Your goal: Transcribe the data. Leave out nothing.

Provided records:
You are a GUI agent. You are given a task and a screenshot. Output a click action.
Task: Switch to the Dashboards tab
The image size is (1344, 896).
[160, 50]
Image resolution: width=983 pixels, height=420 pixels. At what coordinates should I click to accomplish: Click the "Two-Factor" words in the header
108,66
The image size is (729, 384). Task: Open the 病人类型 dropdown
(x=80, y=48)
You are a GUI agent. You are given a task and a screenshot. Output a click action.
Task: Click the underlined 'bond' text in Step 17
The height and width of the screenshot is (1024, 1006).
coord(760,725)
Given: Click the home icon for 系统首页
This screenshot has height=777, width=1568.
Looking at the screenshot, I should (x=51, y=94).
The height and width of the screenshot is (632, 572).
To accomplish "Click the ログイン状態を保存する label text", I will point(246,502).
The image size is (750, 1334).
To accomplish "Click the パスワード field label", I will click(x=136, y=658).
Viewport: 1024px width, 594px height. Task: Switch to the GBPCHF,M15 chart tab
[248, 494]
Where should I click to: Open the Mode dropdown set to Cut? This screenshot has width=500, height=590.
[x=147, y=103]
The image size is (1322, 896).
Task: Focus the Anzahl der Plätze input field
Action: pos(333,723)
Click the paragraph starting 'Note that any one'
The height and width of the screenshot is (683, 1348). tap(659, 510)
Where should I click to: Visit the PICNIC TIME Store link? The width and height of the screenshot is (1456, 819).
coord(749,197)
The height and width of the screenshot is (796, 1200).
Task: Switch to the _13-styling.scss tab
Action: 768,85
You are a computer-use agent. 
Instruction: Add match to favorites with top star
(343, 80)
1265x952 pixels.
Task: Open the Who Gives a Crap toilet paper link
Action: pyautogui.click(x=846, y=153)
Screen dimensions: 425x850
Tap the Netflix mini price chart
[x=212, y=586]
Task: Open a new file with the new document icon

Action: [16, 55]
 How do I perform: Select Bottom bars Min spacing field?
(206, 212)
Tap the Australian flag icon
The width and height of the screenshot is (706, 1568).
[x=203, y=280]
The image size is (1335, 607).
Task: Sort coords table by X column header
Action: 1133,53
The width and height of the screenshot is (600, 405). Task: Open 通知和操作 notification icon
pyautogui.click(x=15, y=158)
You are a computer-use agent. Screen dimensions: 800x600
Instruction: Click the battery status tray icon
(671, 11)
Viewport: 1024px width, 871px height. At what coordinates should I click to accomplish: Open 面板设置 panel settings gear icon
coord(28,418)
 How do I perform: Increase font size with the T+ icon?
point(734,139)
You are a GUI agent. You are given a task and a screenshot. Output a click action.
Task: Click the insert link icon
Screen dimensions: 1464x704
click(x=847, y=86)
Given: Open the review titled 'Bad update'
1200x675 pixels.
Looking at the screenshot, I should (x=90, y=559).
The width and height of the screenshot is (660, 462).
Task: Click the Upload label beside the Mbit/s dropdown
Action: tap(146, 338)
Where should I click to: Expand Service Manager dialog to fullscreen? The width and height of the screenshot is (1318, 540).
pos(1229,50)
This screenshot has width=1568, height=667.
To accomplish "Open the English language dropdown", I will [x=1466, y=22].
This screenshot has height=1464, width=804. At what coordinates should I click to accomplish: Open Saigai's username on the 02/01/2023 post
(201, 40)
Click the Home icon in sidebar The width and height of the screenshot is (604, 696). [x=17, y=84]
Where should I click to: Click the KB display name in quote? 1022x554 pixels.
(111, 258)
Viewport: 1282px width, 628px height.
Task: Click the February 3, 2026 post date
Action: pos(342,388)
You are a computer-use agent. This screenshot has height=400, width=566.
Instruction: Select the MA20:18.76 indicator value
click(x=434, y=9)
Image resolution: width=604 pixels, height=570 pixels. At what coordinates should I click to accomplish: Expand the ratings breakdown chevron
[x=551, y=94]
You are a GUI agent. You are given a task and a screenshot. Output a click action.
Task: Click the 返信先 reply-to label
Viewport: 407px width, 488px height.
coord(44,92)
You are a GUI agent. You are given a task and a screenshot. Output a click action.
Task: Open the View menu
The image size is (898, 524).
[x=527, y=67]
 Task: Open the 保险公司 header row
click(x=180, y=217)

Answer to the exercise:
You are a GUI agent. You are given a task and a screenshot. Output a click action.
Task: Switch to the Dashboards tab
The image size is (1344, 896).
[160, 50]
Image resolution: width=983 pixels, height=420 pixels. At what coordinates should I click to accomplish: Click the "Two-Factor" words in the header
108,66
The image size is (729, 384). Task: Open the 病人类型 dropdown
(x=80, y=48)
You are a GUI agent. You are given a task and a screenshot. Output a click action.
Task: Click the underlined 'bond' text in Step 17
The height and width of the screenshot is (1024, 1006).
coord(760,725)
Given: Click the home icon for 系统首页
This screenshot has height=777, width=1568.
Looking at the screenshot, I should (x=51, y=94).
The height and width of the screenshot is (632, 572).
To accomplish "Click the ログイン状態を保存する label text", I will point(246,502).
The image size is (750, 1334).
To accomplish "Click the パスワード field label", I will click(x=136, y=658).
Viewport: 1024px width, 594px height. Task: Switch to the GBPCHF,M15 chart tab
[248, 494]
Where should I click to: Open the Mode dropdown set to Cut? This screenshot has width=500, height=590.
[x=147, y=103]
The image size is (1322, 896).
Task: Focus the Anzahl der Plätze input field
Action: pos(333,723)
Click the paragraph starting 'Note that any one'
The height and width of the screenshot is (683, 1348). tap(659, 510)
Where should I click to: Visit the PICNIC TIME Store link? The width and height of the screenshot is (1456, 819).
coord(749,197)
The height and width of the screenshot is (796, 1200).
Task: Switch to the _13-styling.scss tab
Action: 768,85
You are a computer-use agent. 
Instruction: Add match to favorites with top star
(343, 80)
1265x952 pixels.
Task: Open the Who Gives a Crap toilet paper link
Action: pyautogui.click(x=846, y=153)
Screen dimensions: 425x850
Tap the Netflix mini price chart
[x=212, y=586]
Task: Open a new file with the new document icon

Action: [16, 55]
 How do I perform: Select Bottom bars Min spacing field?
(206, 212)
Tap the Australian flag icon
The width and height of the screenshot is (706, 1568).
[x=203, y=280]
The image size is (1335, 607).
Task: Sort coords table by X column header
Action: 1133,53
The width and height of the screenshot is (600, 405). Task: Open 通知和操作 notification icon
pyautogui.click(x=15, y=158)
You are a computer-use agent. Screen dimensions: 800x600
Instruction: Click the battery status tray icon
(671, 11)
Viewport: 1024px width, 871px height. At what coordinates should I click to accomplish: Open 面板设置 panel settings gear icon
coord(28,418)
 How do I perform: Increase font size with the T+ icon?
point(734,139)
You are a GUI agent. You are given a task and a screenshot. Output a click action.
Task: Click the insert link icon
Screen dimensions: 1464x704
click(x=847, y=86)
Given: Open the review titled 'Bad update'
1200x675 pixels.
Looking at the screenshot, I should (x=90, y=559).
The width and height of the screenshot is (660, 462).
Task: Click the Upload label beside the Mbit/s dropdown
Action: tap(146, 338)
Where should I click to: Expand Service Manager dialog to fullscreen? The width and height of the screenshot is (1318, 540).
pos(1229,50)
This screenshot has width=1568, height=667.
To accomplish "Open the English language dropdown", I will [x=1466, y=22].
This screenshot has height=1464, width=804. At what coordinates should I click to accomplish: Open Saigai's username on the 02/01/2023 post
(201, 40)
Click the Home icon in sidebar The width and height of the screenshot is (604, 696). [x=17, y=84]
Where should I click to: Click the KB display name in quote? 1022x554 pixels.
(111, 258)
Viewport: 1282px width, 628px height.
Task: Click the February 3, 2026 post date
Action: pos(342,388)
You are a computer-use agent. This screenshot has height=400, width=566.
Instruction: Select the MA20:18.76 indicator value
click(x=434, y=9)
Image resolution: width=604 pixels, height=570 pixels. At what coordinates should I click to accomplish: Expand the ratings breakdown chevron
[x=551, y=94]
You are a GUI agent. You are given a task and a screenshot. Output a click action.
Task: Click the 返信先 reply-to label
Viewport: 407px width, 488px height.
coord(44,92)
You are a GUI agent. You are given a task and a screenshot. Output a click action.
Task: Open the View menu
The image size is (898, 524).
[x=527, y=67]
 Task: Open the 保险公司 header row
click(x=180, y=217)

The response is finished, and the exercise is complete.